What the exercise asks :: Given the material below, output exactly the lines from the line with "Open the hamburger" to the line with "Open the Image", both ends included, and no other lines.

_____

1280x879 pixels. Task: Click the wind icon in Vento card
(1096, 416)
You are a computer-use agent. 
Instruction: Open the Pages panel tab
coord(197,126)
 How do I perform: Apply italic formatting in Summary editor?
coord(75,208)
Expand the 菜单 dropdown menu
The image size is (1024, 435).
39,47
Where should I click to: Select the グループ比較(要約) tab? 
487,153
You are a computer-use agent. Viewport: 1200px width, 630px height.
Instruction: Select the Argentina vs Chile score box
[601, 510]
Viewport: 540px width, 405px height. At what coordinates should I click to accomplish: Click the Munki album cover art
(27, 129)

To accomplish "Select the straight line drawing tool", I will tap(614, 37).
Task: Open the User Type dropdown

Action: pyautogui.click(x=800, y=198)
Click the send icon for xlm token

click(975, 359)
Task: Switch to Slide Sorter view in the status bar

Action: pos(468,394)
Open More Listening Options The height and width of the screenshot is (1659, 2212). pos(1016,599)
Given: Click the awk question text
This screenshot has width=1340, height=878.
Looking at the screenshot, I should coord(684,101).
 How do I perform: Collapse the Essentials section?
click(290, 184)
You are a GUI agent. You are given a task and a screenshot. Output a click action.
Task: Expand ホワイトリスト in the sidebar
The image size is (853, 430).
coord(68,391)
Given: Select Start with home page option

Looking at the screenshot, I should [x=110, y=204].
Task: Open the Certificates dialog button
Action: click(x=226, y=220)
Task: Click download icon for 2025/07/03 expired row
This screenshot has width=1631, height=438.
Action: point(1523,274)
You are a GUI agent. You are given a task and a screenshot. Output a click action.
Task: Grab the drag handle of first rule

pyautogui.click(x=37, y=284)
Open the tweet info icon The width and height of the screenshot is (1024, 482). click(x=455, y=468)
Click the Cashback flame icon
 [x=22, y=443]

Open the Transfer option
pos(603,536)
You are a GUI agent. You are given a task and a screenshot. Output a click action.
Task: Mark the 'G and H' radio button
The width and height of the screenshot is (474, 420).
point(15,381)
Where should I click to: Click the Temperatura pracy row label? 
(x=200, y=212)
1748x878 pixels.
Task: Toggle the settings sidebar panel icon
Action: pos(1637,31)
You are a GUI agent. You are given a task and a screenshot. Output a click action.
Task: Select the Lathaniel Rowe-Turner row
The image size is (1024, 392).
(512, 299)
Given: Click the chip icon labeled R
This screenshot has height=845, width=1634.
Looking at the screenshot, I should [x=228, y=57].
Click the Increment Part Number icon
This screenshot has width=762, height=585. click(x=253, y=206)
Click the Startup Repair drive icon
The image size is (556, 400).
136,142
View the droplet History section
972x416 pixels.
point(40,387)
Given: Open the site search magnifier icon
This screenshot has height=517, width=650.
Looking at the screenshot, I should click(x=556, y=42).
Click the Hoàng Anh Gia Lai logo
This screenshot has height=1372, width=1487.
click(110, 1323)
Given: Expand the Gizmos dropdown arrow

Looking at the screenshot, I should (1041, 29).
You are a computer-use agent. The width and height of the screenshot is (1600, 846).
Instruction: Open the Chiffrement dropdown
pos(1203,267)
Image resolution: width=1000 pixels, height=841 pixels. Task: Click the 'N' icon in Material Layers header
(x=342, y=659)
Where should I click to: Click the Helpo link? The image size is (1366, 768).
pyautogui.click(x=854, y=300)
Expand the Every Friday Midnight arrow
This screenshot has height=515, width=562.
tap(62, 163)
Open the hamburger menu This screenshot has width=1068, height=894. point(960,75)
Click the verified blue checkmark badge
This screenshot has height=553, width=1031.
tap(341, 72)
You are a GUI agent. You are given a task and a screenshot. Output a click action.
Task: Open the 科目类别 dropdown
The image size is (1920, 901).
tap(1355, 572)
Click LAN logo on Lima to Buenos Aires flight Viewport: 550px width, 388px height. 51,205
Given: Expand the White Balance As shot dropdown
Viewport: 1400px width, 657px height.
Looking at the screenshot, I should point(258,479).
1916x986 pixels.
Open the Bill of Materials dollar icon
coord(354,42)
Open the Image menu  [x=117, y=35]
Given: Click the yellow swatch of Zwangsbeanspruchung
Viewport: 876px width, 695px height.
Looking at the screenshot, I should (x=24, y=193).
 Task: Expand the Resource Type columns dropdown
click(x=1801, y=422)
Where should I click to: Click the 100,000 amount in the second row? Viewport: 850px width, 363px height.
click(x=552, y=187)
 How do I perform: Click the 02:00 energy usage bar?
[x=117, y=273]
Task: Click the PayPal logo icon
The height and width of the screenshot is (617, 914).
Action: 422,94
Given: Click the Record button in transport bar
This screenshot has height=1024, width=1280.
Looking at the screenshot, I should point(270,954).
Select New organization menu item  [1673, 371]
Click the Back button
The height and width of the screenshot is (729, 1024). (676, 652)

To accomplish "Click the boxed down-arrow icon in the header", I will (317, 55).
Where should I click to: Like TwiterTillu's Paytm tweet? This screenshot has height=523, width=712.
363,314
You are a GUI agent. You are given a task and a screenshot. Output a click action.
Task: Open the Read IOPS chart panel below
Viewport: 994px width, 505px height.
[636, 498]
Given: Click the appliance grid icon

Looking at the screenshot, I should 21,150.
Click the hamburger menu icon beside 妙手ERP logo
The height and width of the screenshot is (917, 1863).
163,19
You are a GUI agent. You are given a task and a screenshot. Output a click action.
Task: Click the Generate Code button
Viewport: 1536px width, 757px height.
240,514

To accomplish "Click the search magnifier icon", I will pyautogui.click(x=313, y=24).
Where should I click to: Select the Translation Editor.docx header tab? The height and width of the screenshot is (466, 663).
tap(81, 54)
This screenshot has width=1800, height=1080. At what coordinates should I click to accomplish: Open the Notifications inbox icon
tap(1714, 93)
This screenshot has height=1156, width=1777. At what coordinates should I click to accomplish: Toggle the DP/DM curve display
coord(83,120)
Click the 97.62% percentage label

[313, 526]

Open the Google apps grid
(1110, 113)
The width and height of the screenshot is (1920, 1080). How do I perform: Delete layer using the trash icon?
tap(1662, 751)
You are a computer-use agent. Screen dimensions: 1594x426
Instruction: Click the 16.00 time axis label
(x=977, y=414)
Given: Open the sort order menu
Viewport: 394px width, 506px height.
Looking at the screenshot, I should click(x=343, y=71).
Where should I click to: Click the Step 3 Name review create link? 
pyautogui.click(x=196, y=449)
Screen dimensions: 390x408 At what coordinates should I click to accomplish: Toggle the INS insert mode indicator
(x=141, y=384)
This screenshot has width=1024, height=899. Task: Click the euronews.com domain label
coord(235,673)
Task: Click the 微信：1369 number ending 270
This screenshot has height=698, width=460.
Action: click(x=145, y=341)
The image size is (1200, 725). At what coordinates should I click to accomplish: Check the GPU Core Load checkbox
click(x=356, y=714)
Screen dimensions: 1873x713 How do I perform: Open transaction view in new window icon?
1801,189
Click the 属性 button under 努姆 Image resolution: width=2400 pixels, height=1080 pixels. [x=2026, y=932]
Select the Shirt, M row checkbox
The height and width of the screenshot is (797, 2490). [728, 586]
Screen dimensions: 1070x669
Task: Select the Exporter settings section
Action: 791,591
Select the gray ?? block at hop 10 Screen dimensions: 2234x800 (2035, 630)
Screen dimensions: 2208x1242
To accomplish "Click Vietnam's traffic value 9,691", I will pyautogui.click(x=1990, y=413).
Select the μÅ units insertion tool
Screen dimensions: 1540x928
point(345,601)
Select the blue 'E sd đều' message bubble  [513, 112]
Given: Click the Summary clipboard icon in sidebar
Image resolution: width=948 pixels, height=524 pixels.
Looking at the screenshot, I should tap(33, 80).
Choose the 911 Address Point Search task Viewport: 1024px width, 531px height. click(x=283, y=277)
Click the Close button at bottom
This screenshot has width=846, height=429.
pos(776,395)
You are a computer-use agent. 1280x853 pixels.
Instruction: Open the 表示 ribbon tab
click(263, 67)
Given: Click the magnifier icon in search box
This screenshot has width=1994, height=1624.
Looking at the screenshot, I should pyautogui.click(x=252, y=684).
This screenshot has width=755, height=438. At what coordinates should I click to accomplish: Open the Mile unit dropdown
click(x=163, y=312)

_____

Output of the task ::
Open the hamburger menu This screenshot has width=1068, height=894. point(960,75)
Click the verified blue checkmark badge
This screenshot has height=553, width=1031.
tap(341, 72)
You are a GUI agent. You are given a task and a screenshot. Output a click action.
Task: Open the 科目类别 dropdown
The image size is (1920, 901).
tap(1355, 572)
Click LAN logo on Lima to Buenos Aires flight Viewport: 550px width, 388px height. 51,205
Given: Expand the White Balance As shot dropdown
Viewport: 1400px width, 657px height.
Looking at the screenshot, I should point(258,479).
1916x986 pixels.
Open the Bill of Materials dollar icon
coord(354,42)
Open the Image menu  [x=117, y=35]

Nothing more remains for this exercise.